• TASK INSTRUCTIONS: Repeat each entry below exactly, omitting any picture it holds.

• MATERIAL FOR THIS TASK:
Segment Open
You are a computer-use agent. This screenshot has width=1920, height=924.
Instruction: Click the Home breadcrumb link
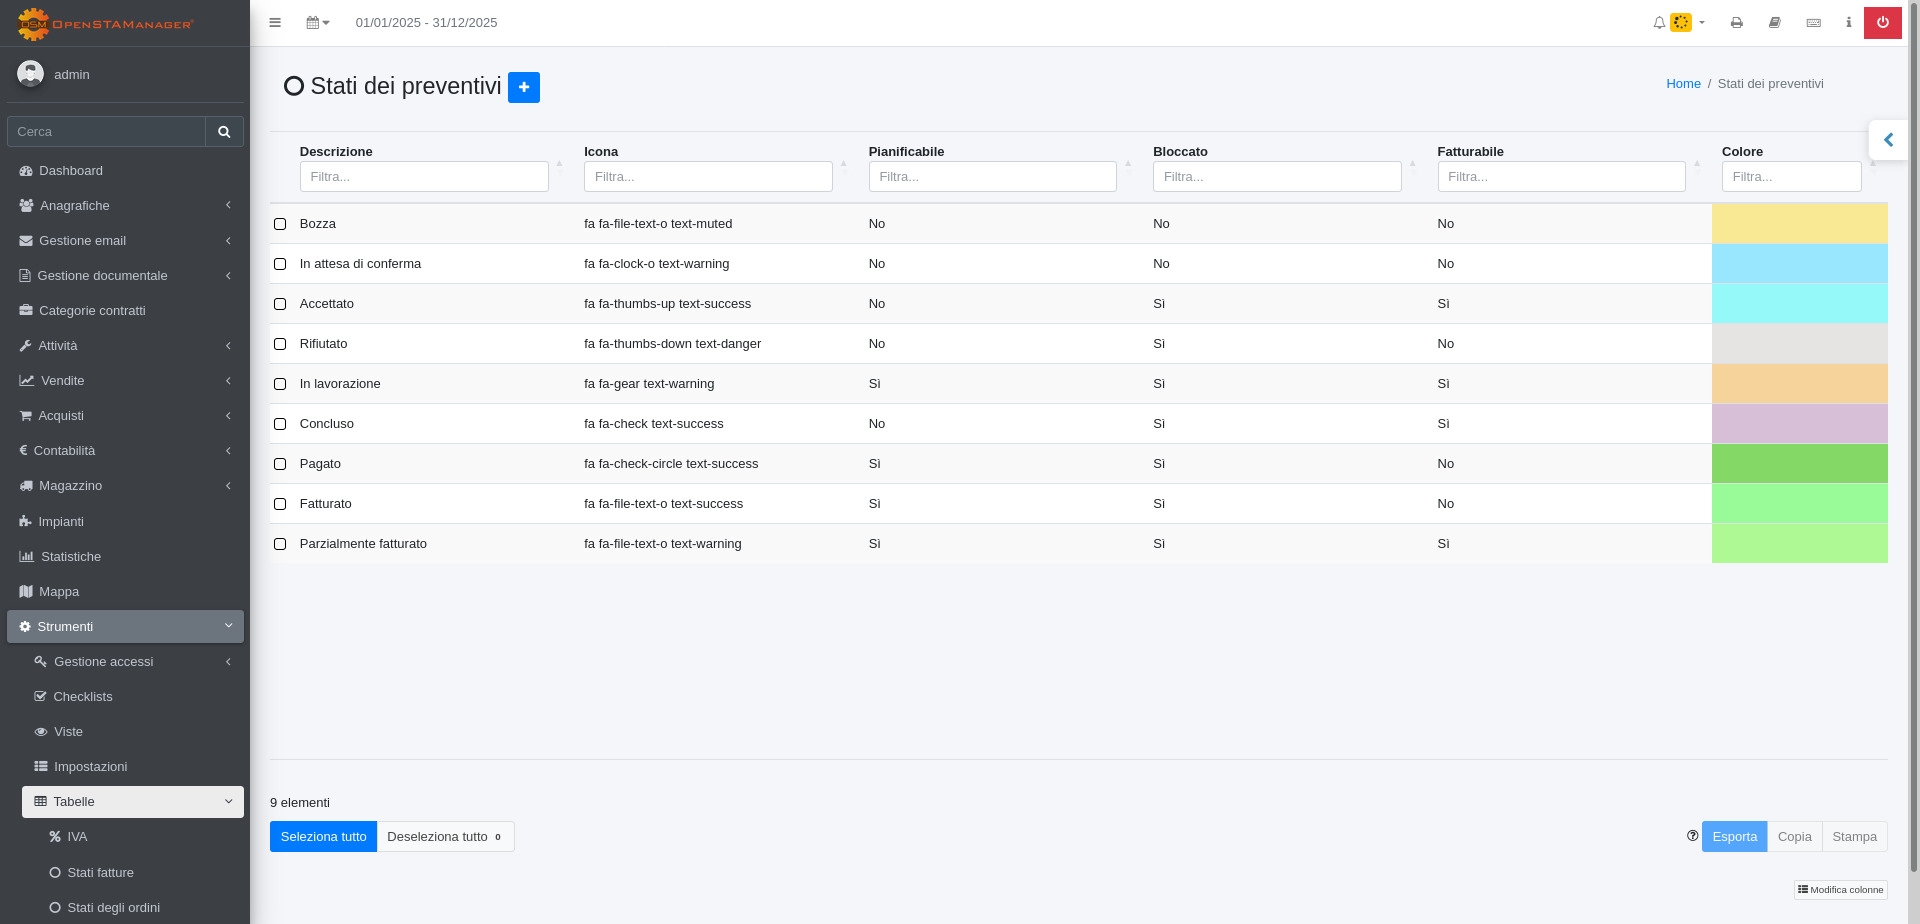click(x=1683, y=84)
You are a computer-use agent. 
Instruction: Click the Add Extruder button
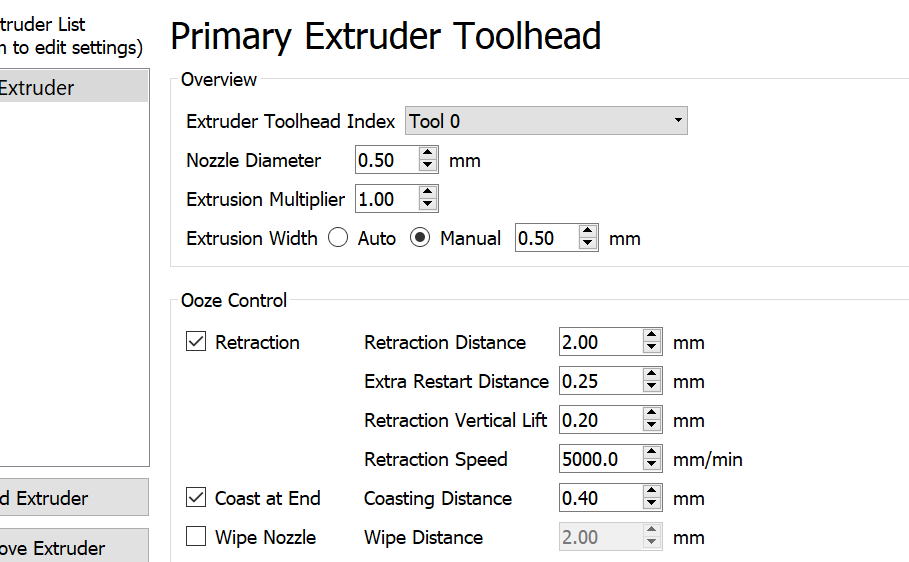click(x=74, y=497)
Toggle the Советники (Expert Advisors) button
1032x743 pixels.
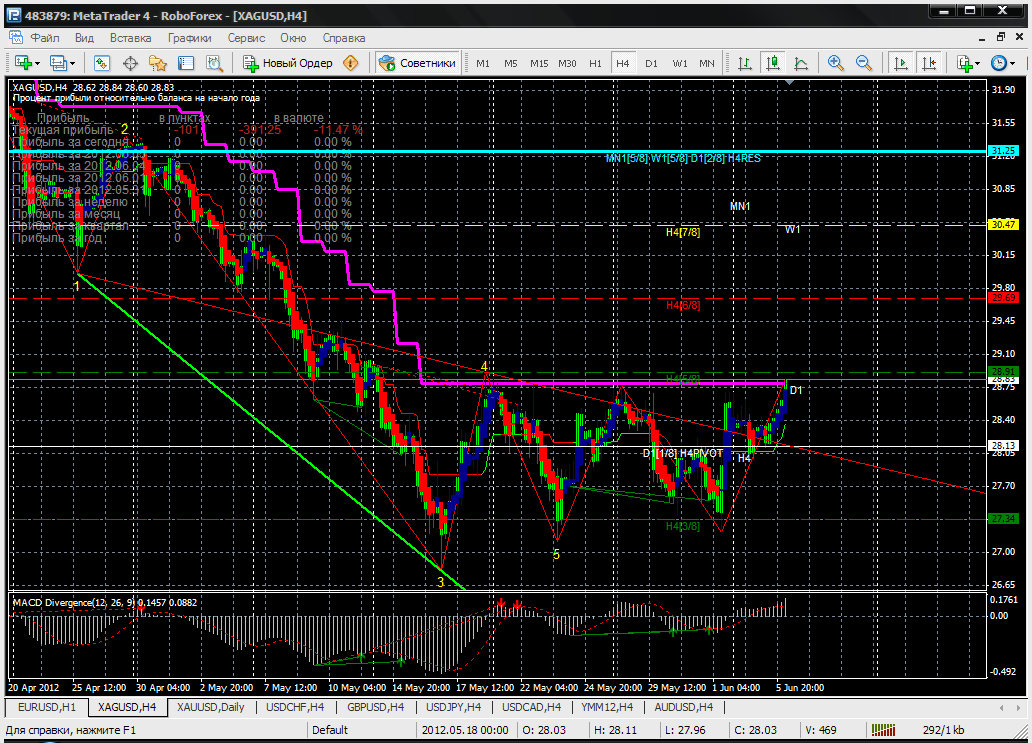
Segment Closed
• ANSWER BOX:
You are a computer-use agent. This screenshot has width=1920, height=924.
Instruction: Click the Home breadcrumb link
click(x=1683, y=84)
You are a computer-use agent. 
Instruction: Click the Add Extruder button
click(x=74, y=497)
Toggle the Советники (Expert Advisors) button
1032x743 pixels.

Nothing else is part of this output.